Reasearch Interests

In our laboratory, we consider the molecular origins of disease as a problem in fundamental cellular and environmental genetics: both genetic and environmental risk factors interact to determine the phenotype and health of an individual. The human genome is subject to continuous environmental challenge. This genotoxic exposure constitutes a significant determinant of disease incidence; for example, progressive genome instability is diagnostic of tumorigenesis. At the cellular level, variation in an individual's sensitivity to environmental insult reflects allelic differences in the genes and pathways that function to maintain genome stability and to provide cellular homeostasis. The cellular response to environmental challenge is phenotypically complex and its inherited component is correspondingly multigenic. Approximately 12% of the genes identified in the Human Genome Project have been functionally classified as required for "organism defense and homeostasis". Identification of the susceptibility genes that confer cellular sensitivity to exogenous stress will provide valuable inherited risk factors for complex environmentally responsive diseases such as cancer, diabetes, and neurodegenerative disorders. Our research combines a functional genomics approach using the yeast model with high throughput cellular, genetic, and molecular diagnostic assays to investigate both the genetic control of genome stability and the cellular pathways that protect against environmental insult. 

Selected Publications

Giroux, C.N., Wang, Y., and Weiss, A (2002). A yeast functional genomics model for the cellular response to oxidative stress. The Toxicologist 66 (1-S): 19. Published abstract presented at the Society of Toxicology Annual Meeting.

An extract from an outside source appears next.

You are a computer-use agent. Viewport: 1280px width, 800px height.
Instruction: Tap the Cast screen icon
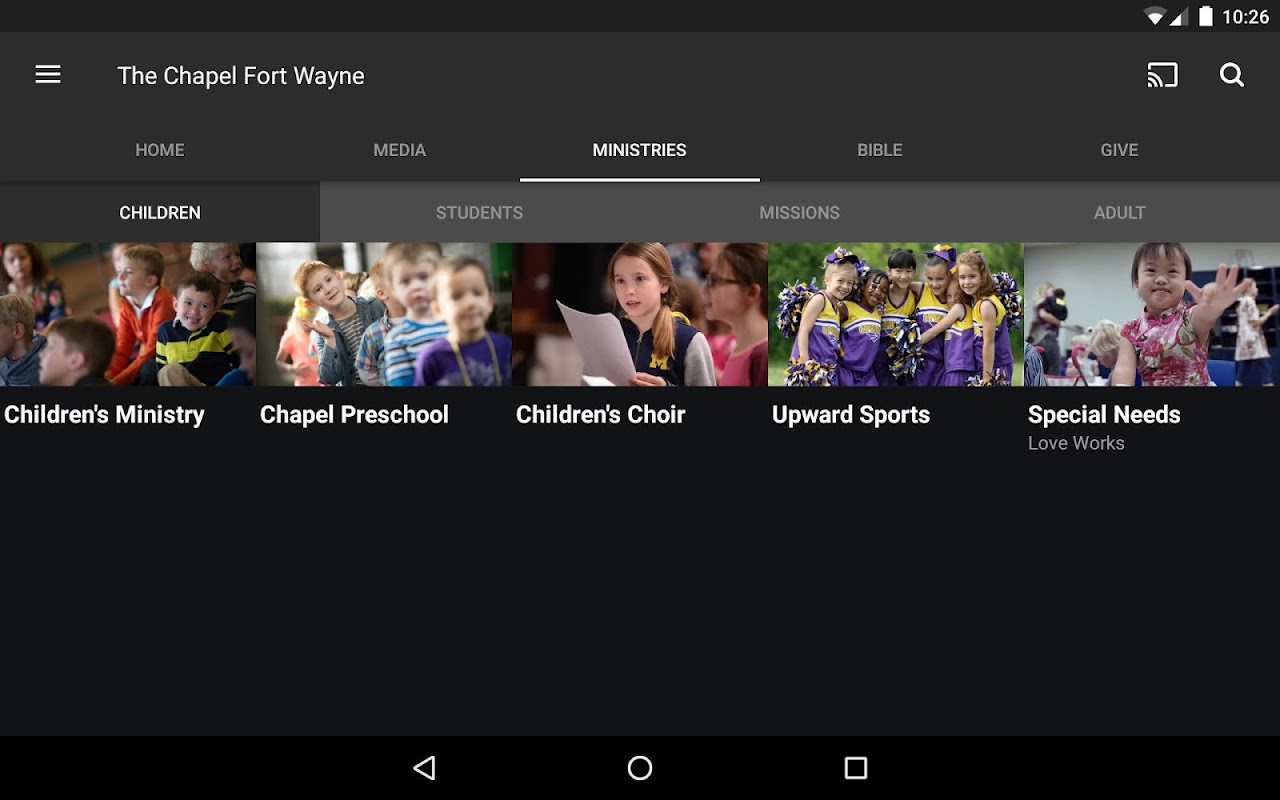click(1162, 75)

Arking, R. and Giroux, C.N. (2001). Antioxidant genes, hormesis, and demographic selection, Journal of Anti-Aging Medicine 4: 25-36.

Ramos, W., Liu, G., Giroux, C.N., and Tomkinson, A.E. (1998). Biochemical and Genetic Characterization of the DNA Ligase Encoded by Saccaromyces Cerevisiae Open Reading Frame YOR005c, a Homolog of Mammalian DNA Ligase IV, Nucleic Acids Research, 26: 5676-5683.

Keeney, S., Giroux, C.N., and Kleckner, N. (1997). Meiosis-Specific DNA Double-Strand Breaks are Catalyzed by Spo11, a Member of a Widely Conserved Protein Family. Cell. 88: 375-384.